I believe God heals people because I’ve seen Him do it.  I believe he releases persecuted people from prison because it’s happened to friends of friends.  He does big things, and I know that he does small sweet things, too.  So why am I always surprised when he blesses me in the most minute ways?

I’m trying to adjust to life in the US.  One of the things that’s been hard for me to deal with is the difficulty of finding clothes to wear that don’t make me feel uncomfortable.  I wore kurtas in India, long, blouse-like tunics that hit about three inches above my knees.  They’re beautiful, hide everything, and feel uber-feminine.  I liked them.  Ok, not the orange, paisley ones with silver sequins, but most I loved.
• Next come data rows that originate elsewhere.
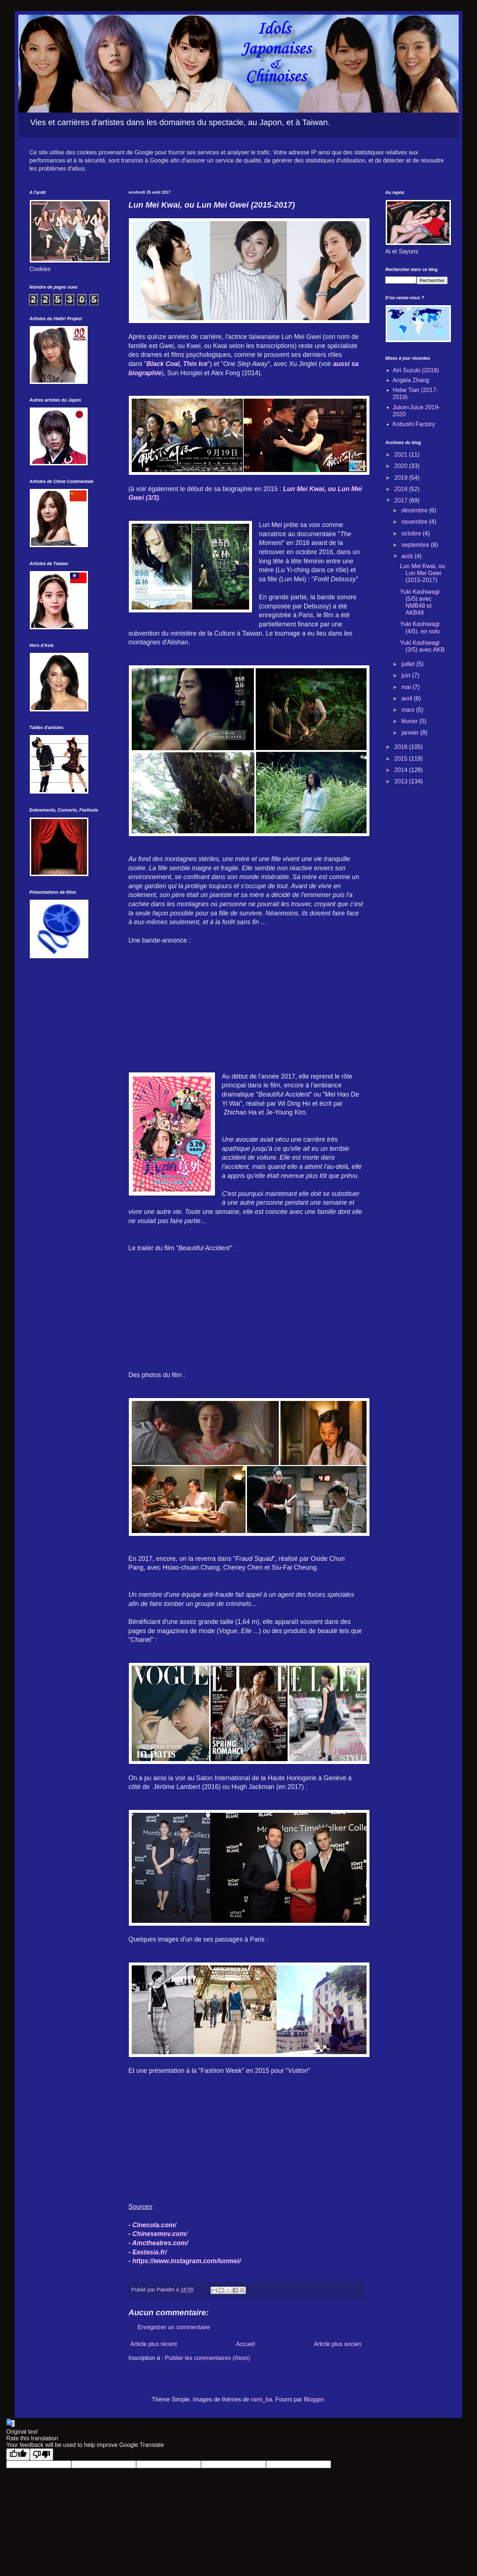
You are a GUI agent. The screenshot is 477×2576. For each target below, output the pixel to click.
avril (407, 698)
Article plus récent (153, 2344)
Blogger (314, 2399)
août (408, 556)
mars (408, 710)
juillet (408, 664)
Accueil (245, 2344)
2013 (401, 781)
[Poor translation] (41, 2454)
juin (406, 675)
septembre (416, 545)
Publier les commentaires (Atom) (207, 2358)
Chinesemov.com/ (159, 2233)
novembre (415, 522)
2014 (401, 770)
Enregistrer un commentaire (174, 2327)
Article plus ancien (337, 2344)
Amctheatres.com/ (160, 2243)
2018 (401, 489)
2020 (401, 466)
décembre (415, 510)
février (410, 721)
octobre (412, 533)
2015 (401, 758)
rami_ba (261, 2399)
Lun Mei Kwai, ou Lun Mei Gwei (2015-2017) (422, 573)
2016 (401, 747)
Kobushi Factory (414, 424)
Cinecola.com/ (154, 2225)
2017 (401, 500)
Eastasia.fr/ (149, 2252)
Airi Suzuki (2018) (416, 370)
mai (406, 687)
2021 (401, 454)
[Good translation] (18, 2454)
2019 (401, 478)
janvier (410, 732)
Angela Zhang (411, 380)
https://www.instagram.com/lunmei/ (186, 2261)
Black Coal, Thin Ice (176, 363)
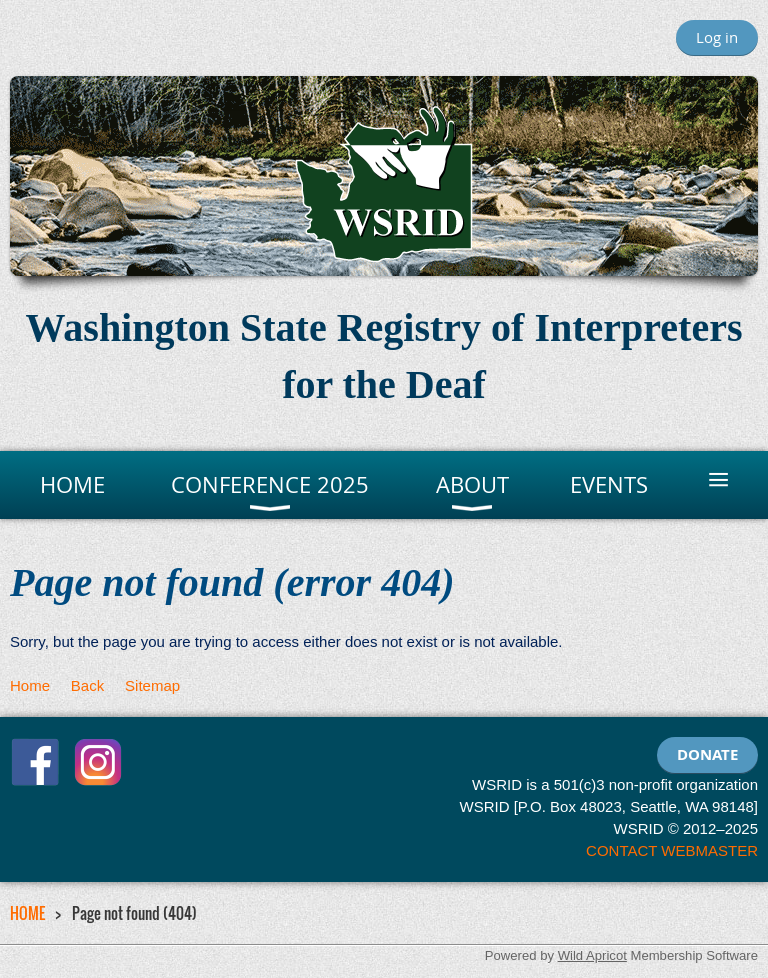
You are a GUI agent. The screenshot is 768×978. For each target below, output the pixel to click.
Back (87, 685)
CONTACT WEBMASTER (672, 850)
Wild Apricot (592, 955)
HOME (27, 913)
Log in (717, 37)
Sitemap (152, 685)
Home (30, 685)
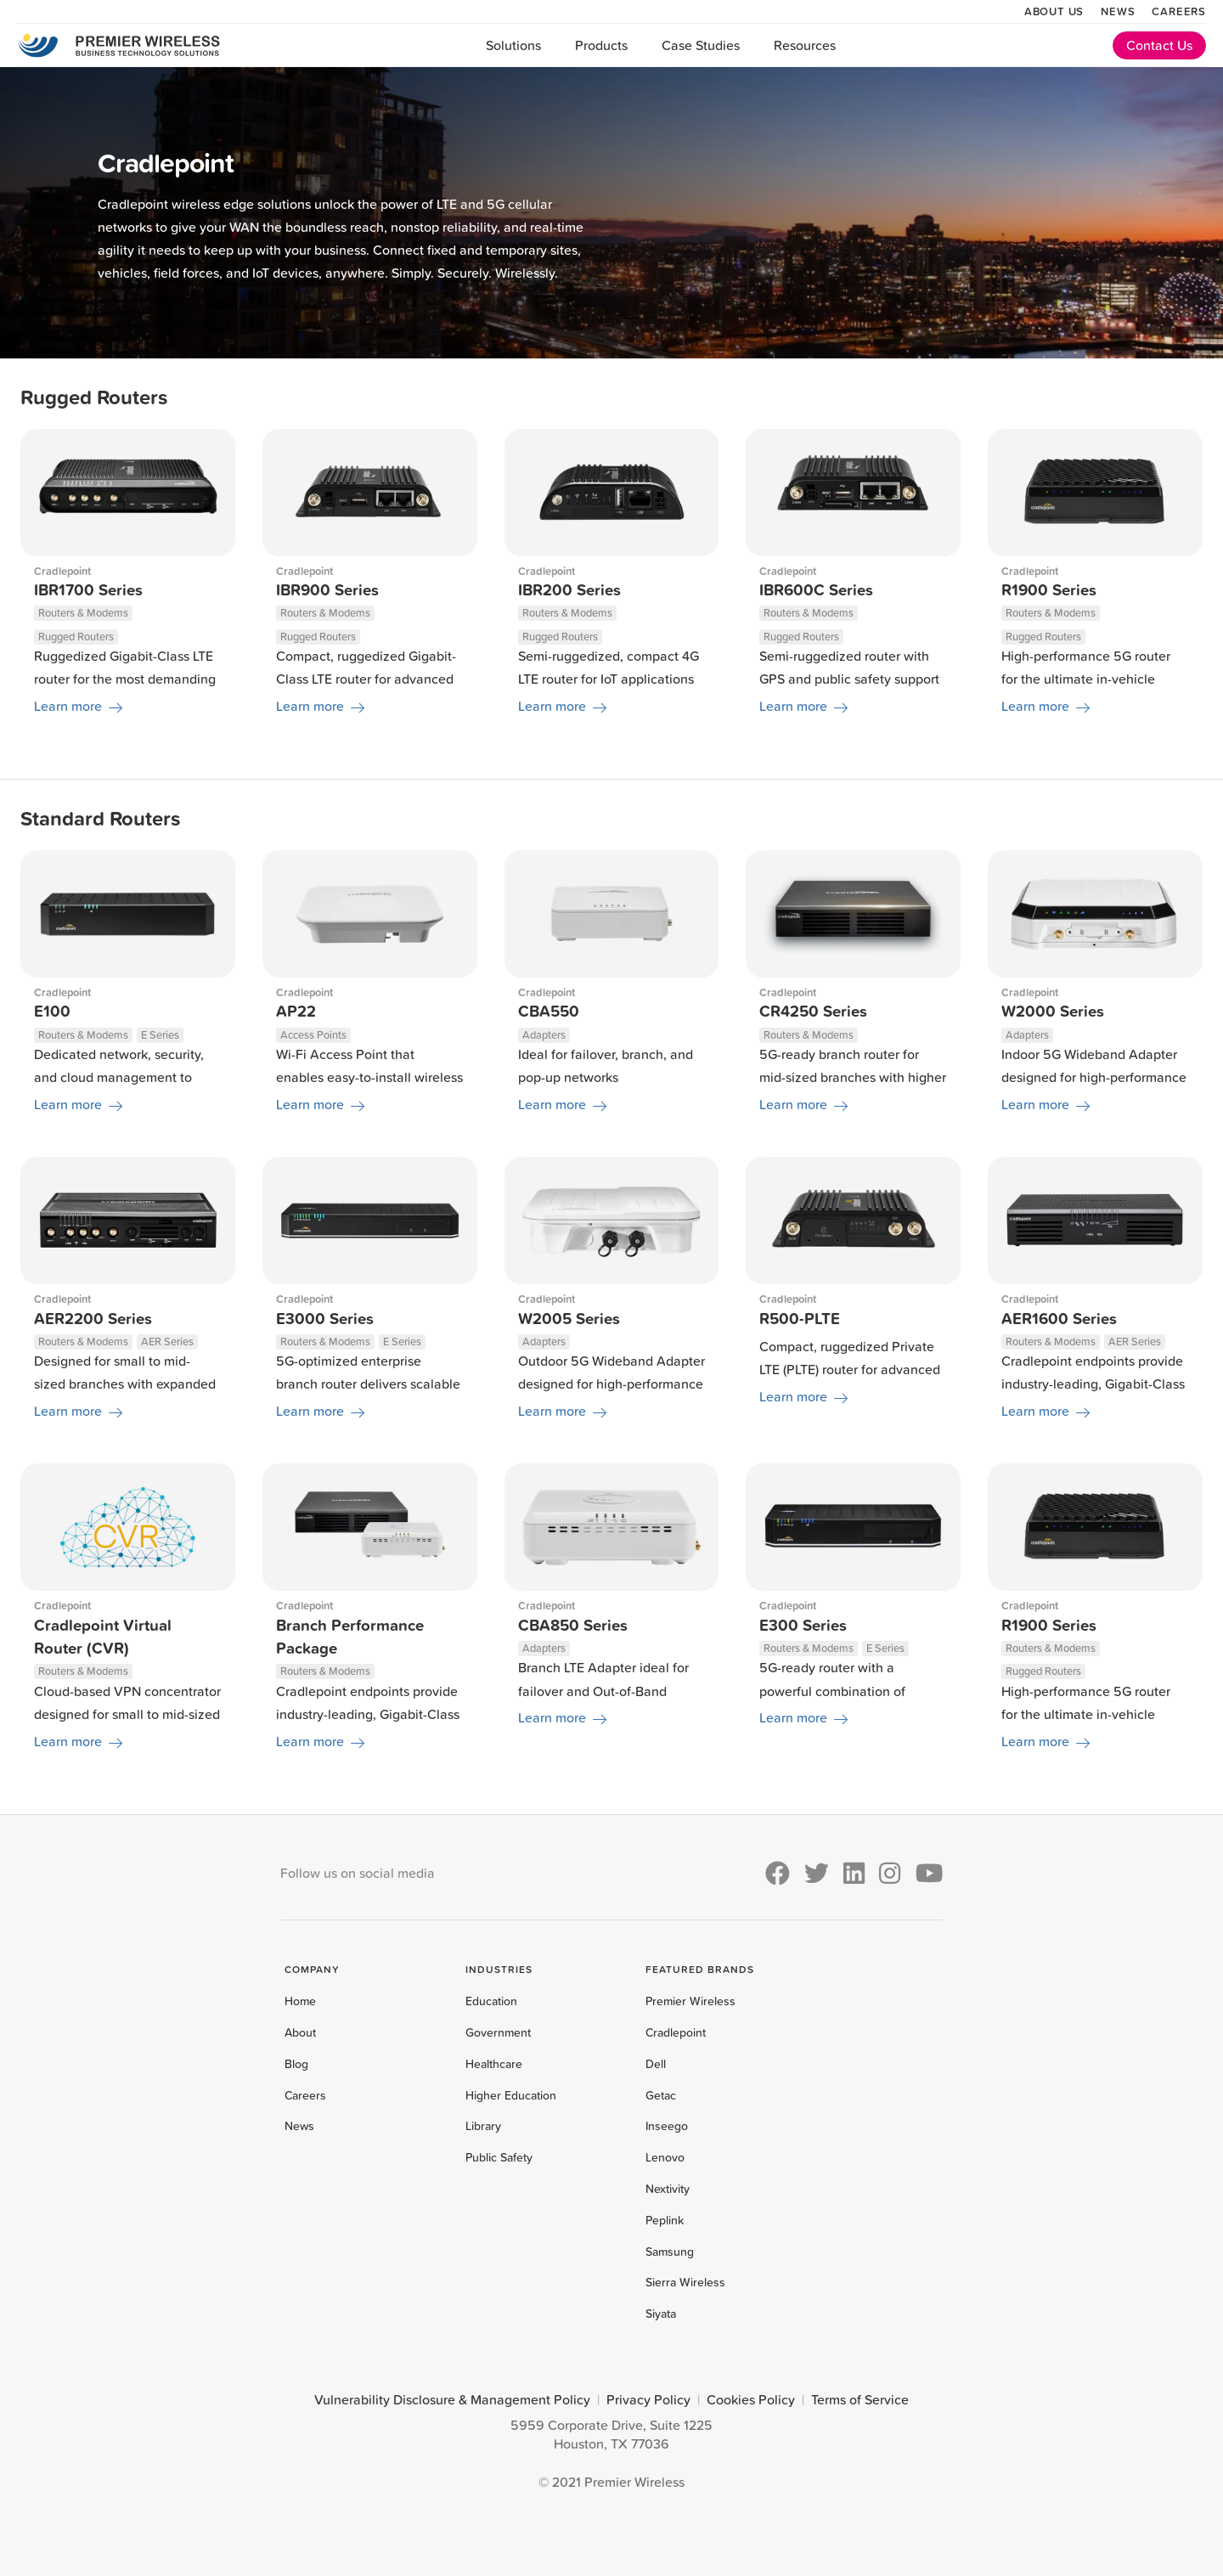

Since our return to the States I’ve not been able to make myself wear shorts.  Not that I think shorts are bad.  I just can’t make myself do it.  I trust I don’t need to reiterate my issues with swimsuits.  Even little t-shirts make me feel weird.  So I was hoping that today I could go shopping with my sister and find tops that would be pretty and make me feel comfortable in my skin again.

But wait!  Plot complication alert.  I hate shopping, and we don’t have a lot of money.  And we had my sister’s 2.5 year old with us.  And I had a short window of time before picking my kids up from music camp.  It was a dicey hope at best.

I had $100, 1.5 hours, and a ridiculous sinking feeling to bring to today’s outing.  But what I left the store with were 7 American-style kurtas (!), three pairs of earrings, and the ridiculous exhilaration of someone who spent $99.54 with tax.

It’s not a big thing.  It’s small, I know.  But then I also know how it was a direct blessing from the Lord; how today he reminded me, yet again, that he cares about small things, too.